==== EXTRACTED TEXT ====

Acoustic tags are small sound-emitting devices that allow the detection and/or remote tracking of organisms in aquatic ecosystems.  Acoustic tags are commonly used to monitor the behavior of fish. Studies can be conducted in lakes, rivers, tributaries, estuaries or at sea.  Acoustic tag technology allows researchers to obtain locational data of tagged fish: depending on tag and receiver array configurations, researchers can receive simple presence/absence data, 2D positional data, or even 3D fish tracks in real-time with sub-meter resolutions.

Acoustic tags allow researchers to:
 Conduct Survival Studies
 Monitor  Migration/Passage/Trajectory
 Track Behavior in Two or Three Dimensions (2D or 3D)
 Measure Bypass Effectiveness at Dams and other Passages
 Observe Predator/Prey Dynamics 
 Serveil movement and activity

Sampling

Acoustic Tags transmit a signal made up of acoustic pulses or "pings" that sends location information about the tagged organism to the hydrophone receiver.  By tying the received acoustic signature to the known type of programmed signal code, the specific tagged individual is identified.  The transmitted signal can propagate up to 1 km (in freshwater). Receivers can be actively held by a researcher ("Active Tracking") or affixed to specific locations ("Passive Tracking"). Arrays of receivers can allow the triangulation of tagged individuals over many kilometers. Acoustic tags can have very long battery life - some tags last up to four years .

Tags

Acoustic Tags are produced in many different shapes and sizes depending on the type of species being studied, or the type of environment in which the study is conducted.  Sound parameters such as frequency and modulation method are chosen for optimal detectability, and signal level.  For oceanic environments, frequencies less than 100 kHz range are often used, while frequencies of several hundreds of kilohertz are more common in for studies in rivers and lakes.

==== DATASET SECTION ====

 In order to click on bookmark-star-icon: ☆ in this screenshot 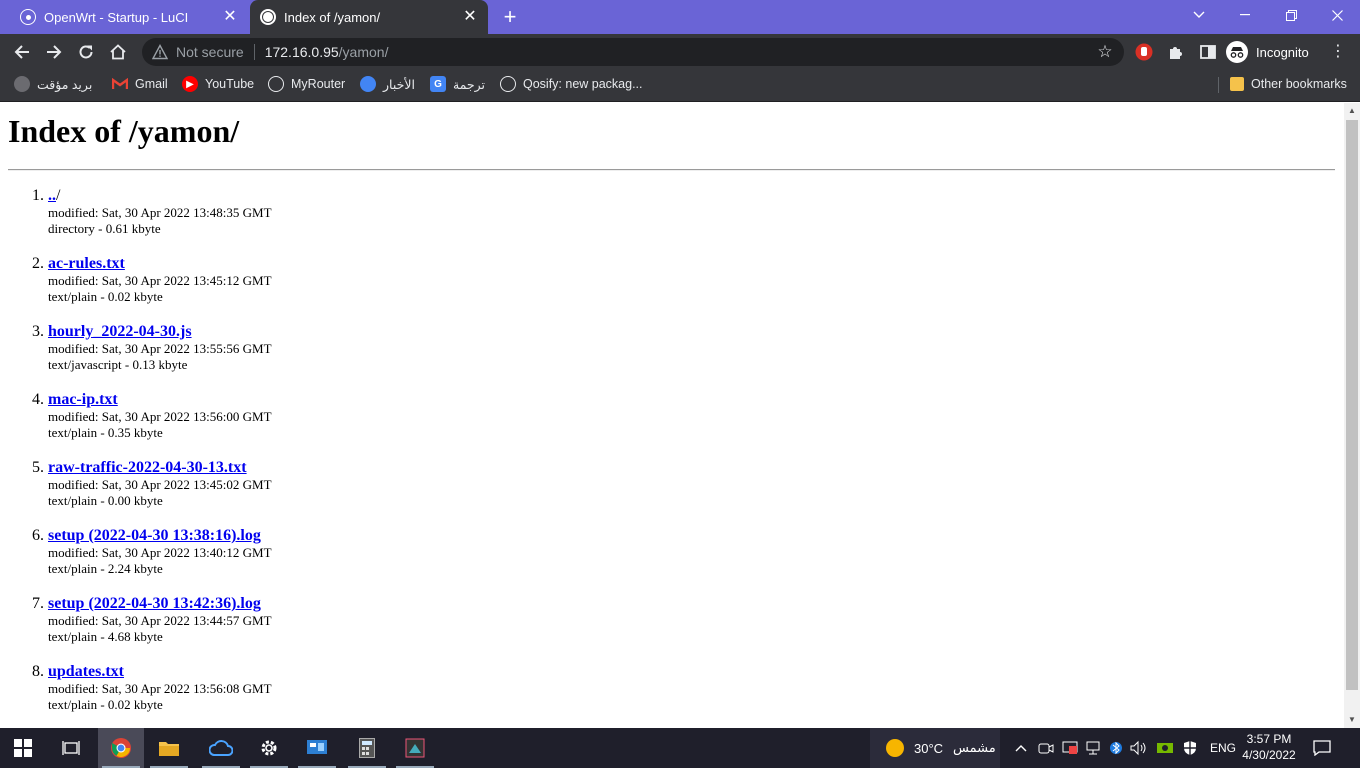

====

* _TASKS TO PERFORM_
1 - Answer these questions using the text on acoustic tags:
(a) How far can the transmitted signal propagate in freshwater?
(b) What is it called when a researcher holds the receiver?
(c) How long can some acoustic tags last?
2 - Proceed with the text on acoustic tags, continuing after its last sentence.

* _EXPECTED RESPONSES_
1 -
(a) Up to 1 km.
(b) Active Tracking.
(c) Up to four years.

2 -
A typical Acoustic Tag consists of a piezoceramic transducer, drive/timing electronics, and a battery power source .  Cylindrical or “tube” transducers are often used, which have metalization on the inner and outer walls of the structure.  In normal operation, an alternating current (AC) electrical signal generated by the drive/timing electronics is impressed across the two metalization layers.  This voltage creates stress in the material, which in turn cause the transducer to emit an acoustic signal or “ping”, which emanates outward from the surface of the tube.  An acoustic “ping” can be detected by specialized receivers, and processed using advanced signal processing techniques to determine if a fish swimming into the reception area carries a specific acoustic tag.

Acoustic Tags are distinguished from other types of devices such as radio tags, or passive inductive transponder (PIT) tags, in that they can work in either salt or freshwater (RF and PIT tags perform poorly in saltwater) and do not depend on steering the fish in a particular path (PIT tags require the fish to be routed through a restricted sensing area).

Several different types of methods are used to attach the tag to an organism. In fish, tags are frequently embedded into the individual by cutting a small incision in the abdominal cavity of the fish (surgical implantation), or put down the gullet to embed the Acoustic Tag in the stomach (gastric implantation). External attachment using adhesive compounds is typically not used for fish as scale fluids do not allow for any successful attachment to scale tissue. In other organisms tags are attached with heavy duty glues.

Receivers

By determining the sound's time of arrival at each hydrophone, the 3D position of the fish can be calculated.  The hydrophone receiver picks up the sound signal and converts it to data that researchers use to plot the resulting tag positions in three dimensions, in real-time.  Using a post processing software, such as MarkTags, takes that data and delivers the result, the 3D track.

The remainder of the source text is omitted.